Truth in Lending Tag

Within the attachments included in your loan strategy are your Fee Sheet, and Truth-In-Lending Disclosures. The calculations in the Federal Truth-In-Lending Disclosure are based upon estimates of your loan costs from your Fee Sheet. You will receive another form at the time of closing called a re-disclosure or Final Truth-In-Lending Disclosure that will be based upon the final figures at closing.

The following is an explanation of the terms found in the Truth-In-Lending Disclosure.

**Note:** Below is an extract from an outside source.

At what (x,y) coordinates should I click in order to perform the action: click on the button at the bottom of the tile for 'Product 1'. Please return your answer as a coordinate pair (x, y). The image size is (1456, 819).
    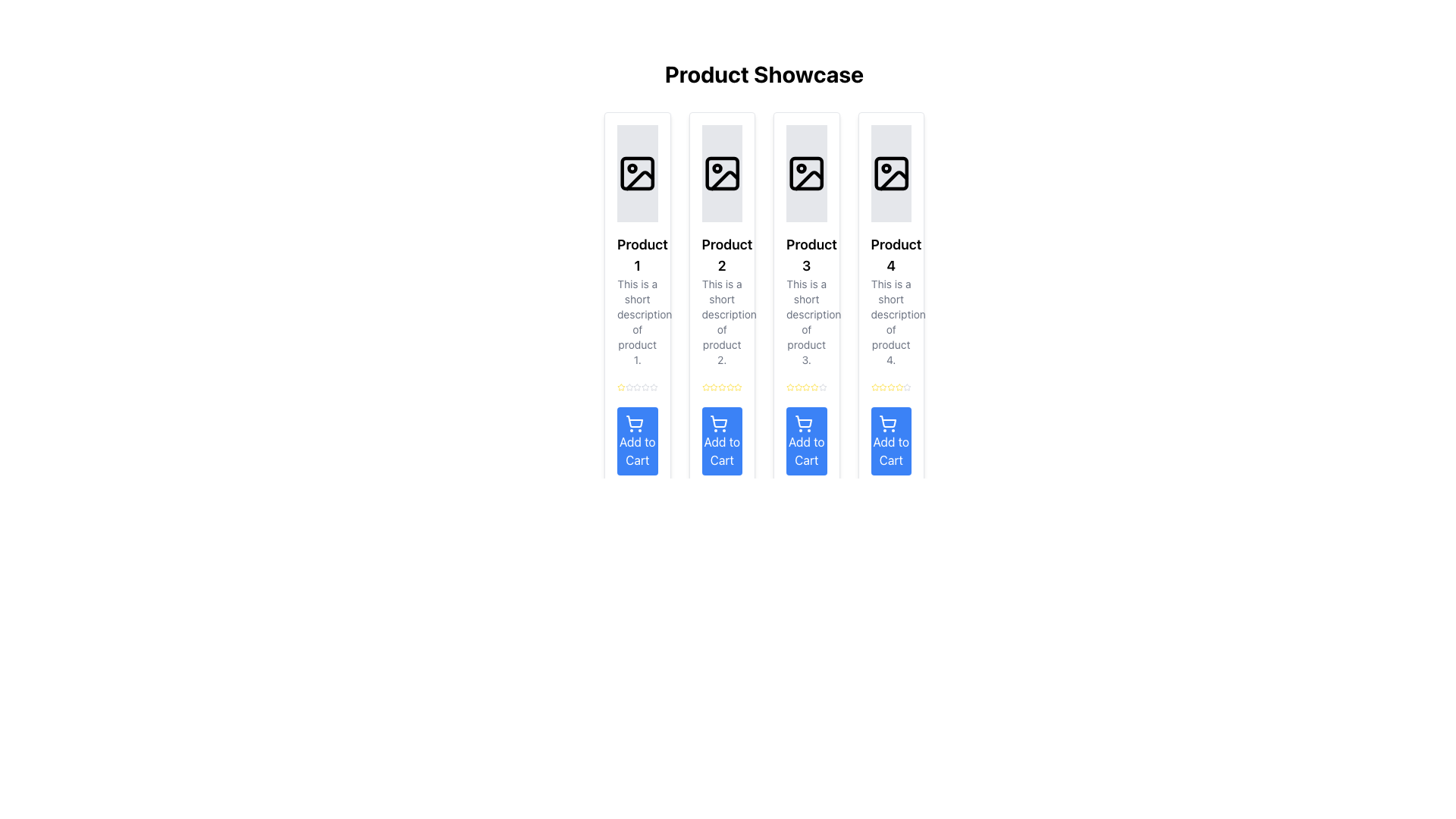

  • Annual Percentage Rate: This is not the Note rate. It is the cost of the loan in a percentage that includes various loan fees you will pay, also known as prepaid finance charges, of which interest is only one such charge. Some of those fees may include but are not limited to: Private Mortgage Insurance, FHA Mortgage Insurance Premiums, Discount Points, Tax
    Service Fees, Flood Certification Fees and other fees that may be charged by the Lender. (See the Fee Sheet for a total breakdown of such fees.) The APR is calculated by spreading all fees, including the interest rate on your loan, over the life of the loan. These results in a rate generally higher than the interest rate shown on your Note. If there are not any closing costs for your mortgage, and assuming there is not mortgage insurance on your new loan, then your interest rate and APR will be the same (with the exception of any pre-paid interest on the loan).
  • Finance Charge: This figure is the total amount of interest received from your monthly payments plus any Prepaid Finance Charges. This is the amount you will pay in interest and fees over the life of the loan.
  • Prepaid Finance Charges are fees charged by the Lender that must be paid upon the close of the loan. Whether a fee is a PFC or not is defined by the Federal Reserve Board in Regulation Z or the Truth-In-Lending Act. In order for a fee to be considered a PFC, the borrower must pay the fee. Under this regulation, some fees may be excluded from the calculation including but not limited to Appraisal Fees and Credit Report Fees.
  • Amount Financed: This is calculated by subtracting the total Prepaid Finance Charges (explained above) from the Note
    Amount. For example: If the Note Amount is $100,000 and the PFC’s total $5,000, the Amount Financed would be $95,000.
    The Annual Percentage Rate (APR) is based on this amount.
  • Total Payments: This figure shows the total amount you will pay in payments (principal and interest) plus PFC’s over the life of the loan if you pay all payments as agreed for the full term of your loan. This is calculated by adding the Finance Charge to the Note Amount.